A former Charleston County prosecutor has been suspended from practicing law for six months for communicating with a cousin who was sitting on a jury during a 2007 murder trial.
Former 9th Circuit Assistant Solicitor Michael Nelson was not a member of the legal team prosecuting the trial. But the S.C. Supreme Court found the 30 phone conservations and texts he exchanged with his cousin during breaks in the proceeding violated the rules of professional conduct for attorneys. The order was handed down last week.
Nelson’s cousin, Austin Davey of Mount Pleasant, did not disclose his relationship before he was selected for the jury, and their family ties didn’t come to light until the case was well underway, authorities stated.
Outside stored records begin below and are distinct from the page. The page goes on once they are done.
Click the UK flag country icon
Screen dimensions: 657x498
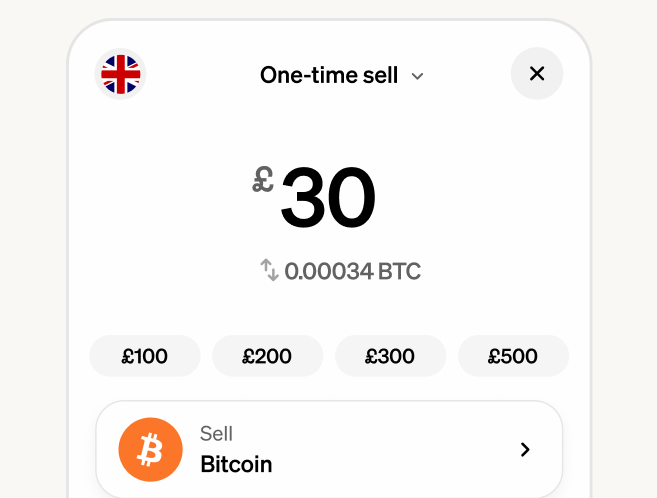pyautogui.click(x=120, y=75)
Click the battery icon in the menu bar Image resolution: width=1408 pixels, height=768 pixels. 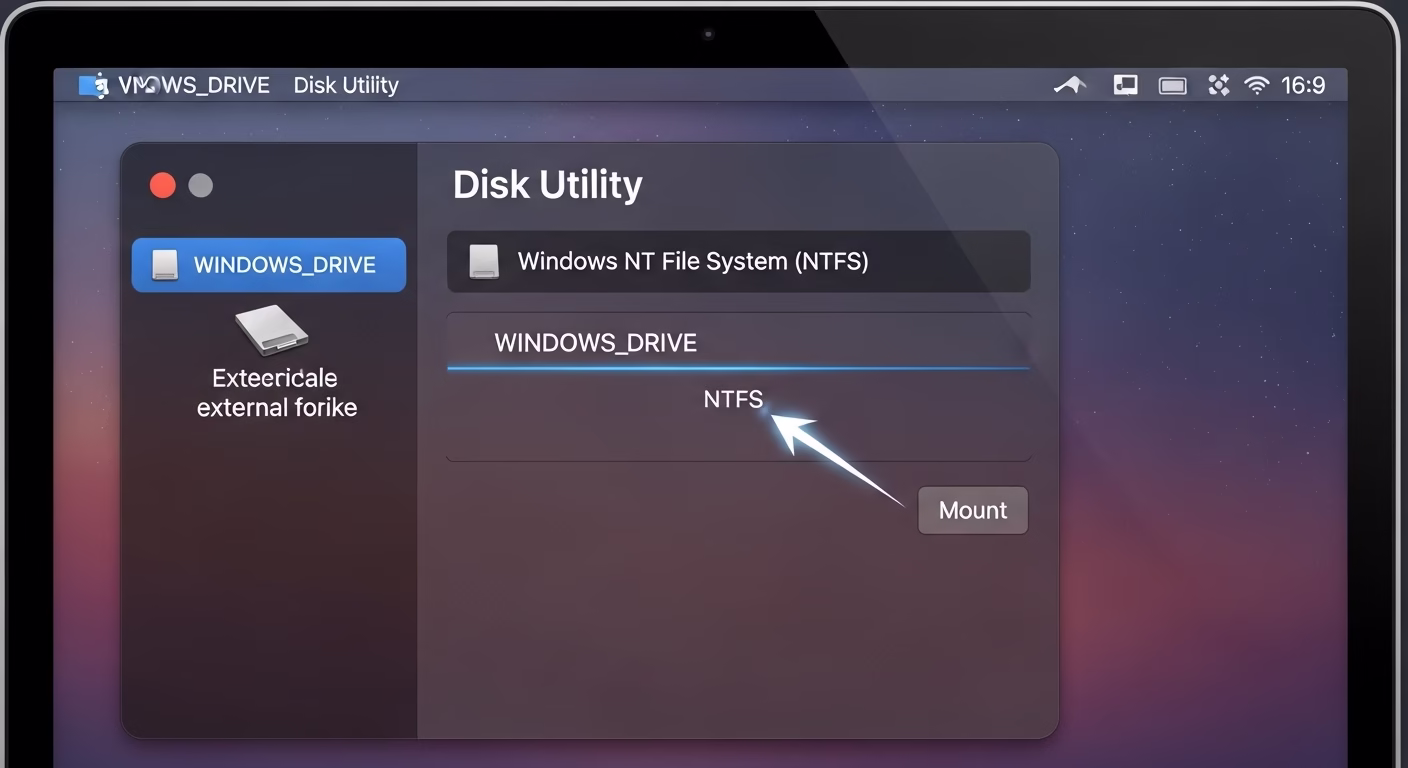coord(1172,85)
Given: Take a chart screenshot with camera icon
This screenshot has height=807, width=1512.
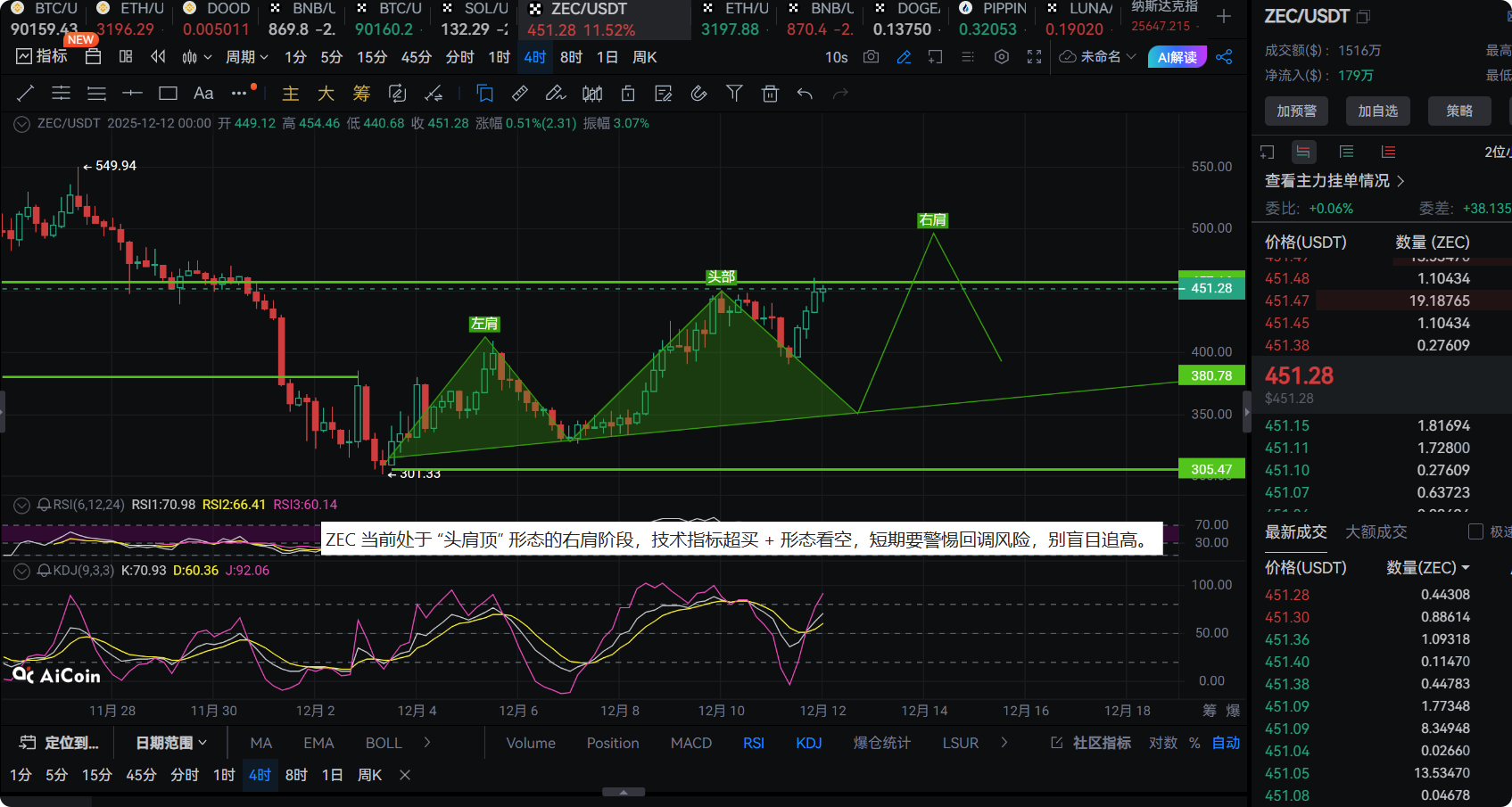Looking at the screenshot, I should point(872,57).
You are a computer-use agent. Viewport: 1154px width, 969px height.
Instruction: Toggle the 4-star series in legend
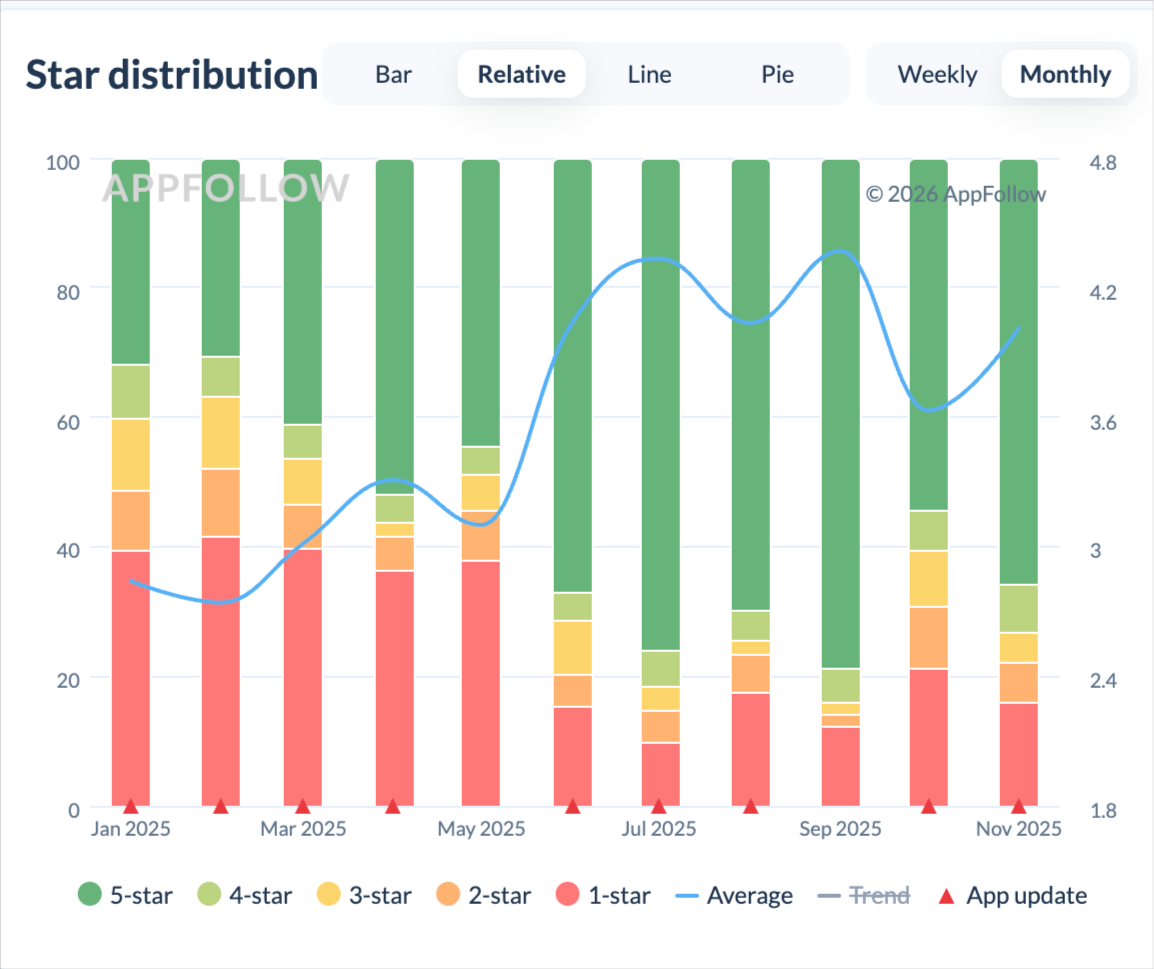point(245,895)
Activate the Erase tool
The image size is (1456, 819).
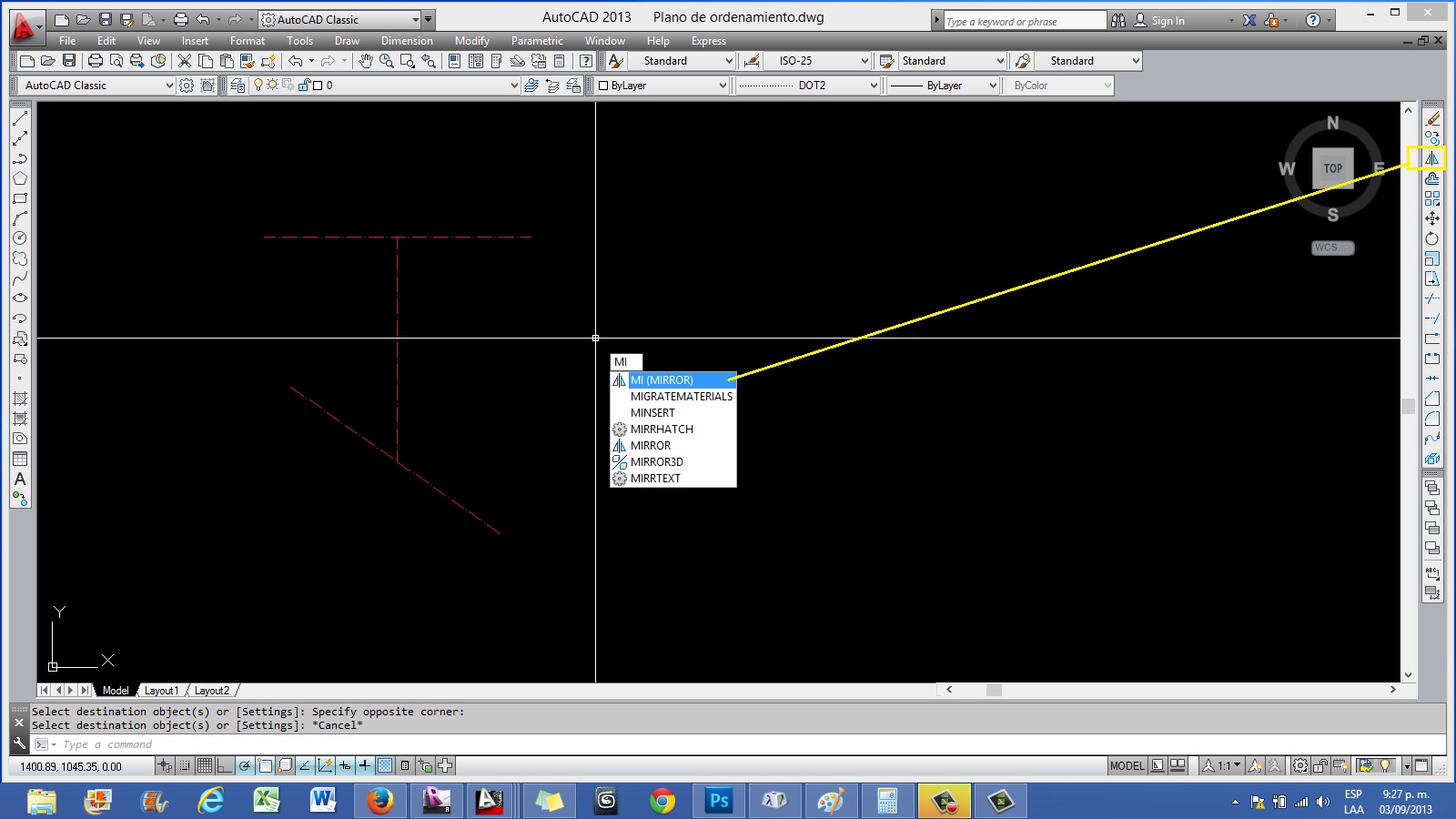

He was removed from the panel before deliberations began.
Nelson’s attorney, Dawes Cooke, said their conversations during the trial involved Nelson’s upcoming wedding, not the murder case itself.
The contact had no apparent effect on the outcome of the case and the high court cited no ill-intent on Nelson’s part, a point his former boss and the defense attorney in the case agree on.
“From everything I gathered, it was a bone-headed, naive mistake, but nothing that was malicious or untoward,” 9th Circuit Solicitor Scarlett Wilson said.
The trial in question involved a murder charge against David Rocquemore, then-28, who fatally shot 36-year-old Hershall Demar Denson after a Ladson house party broke up in August 2005. After a week-long trial, a jury found Rocquemore guilty of a lesser charge of voluntary manslaughter and a weapons offense and he was sentenced to 10 years in prison.
Rocquemore unsuccessfully argued on appeal that a mistrial should have been declared because the state failed to disclose Nelson’s relationship with Davey and that they continued to communicate during the trial in violation of court rules. The appeals court, however, found his case was not prejudiced as a result and upheld his convictions. He remains in prison.
The state Office of Disciplinary Counsel began its investigation into the episode after Rocquemore’s appeals concluded.
Nelson, who had worked for the Solicitor’s Office since 2004, resigned in June when he learned the Supreme Court would take up the matter.
His suspension is retroactive to his June 1 resignation date. Nelson also is required to reimburse the state for the costs of investigating and prosecuting his violation, and he has nine months in which to complete a program in legal ethics, the opinion states.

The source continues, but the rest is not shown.